Curran To Conclude Generation Of Service

By John Wagner
Washington Post Staff Writer
Monday, May 8, 2006

J. Joseph Curran Jr. (D), Maryland's longest-serving elected attorney general, will not run again this fall, ending a nearly half-century career in public office during which he emerged as a leading liberal voice on issues of race, the death penalty and gun control.

Curran's decision not to seek a sixth term, shared in an interview yesterday, adds additional drama to an already extraordinary election year in Maryland.

Four statewide seats are now certain to be vigorously contested in primaries in the heavily Democratic state -- a scenario unlike any in recent decades and certain to yield younger officeholders succeeding some lions of Maryland politics.

"As far back as I can look, this is unprecedented," said Terry Lierman, chairman of the Maryland Democratic Party.

The long-awaited decision by Curran, a member of one of Maryland's most prominent extended political families, has been complicated by the bid for governor by his son-in-law Baltimore Mayor Martin O'Malley (D).

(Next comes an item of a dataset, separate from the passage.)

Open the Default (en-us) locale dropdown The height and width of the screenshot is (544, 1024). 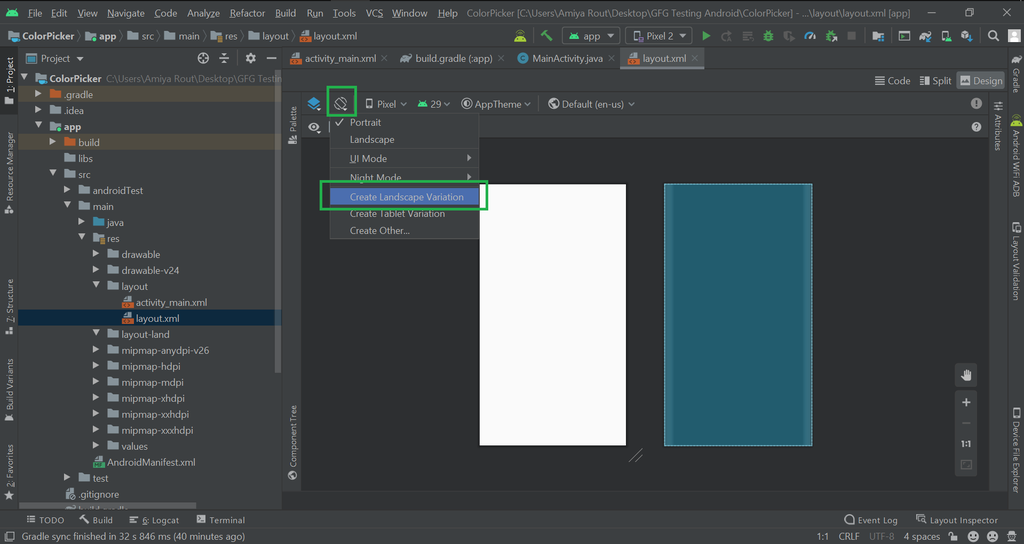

A formal announcement is scheduled this morning at an event in Baltimore that is expected to draw many of the nearly 400 state lawyers that Curran oversees. His office is charged with providing legal advice and representation to state agencies, from the governor's office on down.

"I thought maybe it's good to leave while you're still respected rather than when people are asking you why you're still around," said Curran, who will be 75 in July. "I feel very young, and I feel very good. I'd like to do a few more things while time is permitted."

Curran said that he looks forward to returning to private practice and that he might also write and lecture about some of the more turbulent battles of the civil rights era and other parts of his time in politics.

Curran's career began in 1958, when, inspired by Sen. John F. Kennedy, he sought and won a seat in the Maryland House of Delegates. Curran later served in the state Senate and as lieutenant governor during the second term of Gov. Harry R. Hughes (D). Curran won his first term as attorney general in 1986.

During the early part of his career, Curran spoke out on several civil rights issues before the stands were commonly accepted. He called for striking Maryland's law against interracial marriage and for laws requiring the sale of homes to people regardless of race.

Curran ran unsuccessfully for Congress in 1968 as a single-issue candidate calling for the withdrawal of troops from Vietnam. He became a firm advocate of gun control after a 1976 shooting rampage at Baltimore City Hall, in which his father, a City Council member, suffered a heart attack and later died.

Curran's tenure as attorney general included Maryland's involvement in the national settlement with tobacco companies and a push for laws expanding consumer rights and targeting sex offenders, including 2004 legislation that made it a crime to solicit a minor by computer.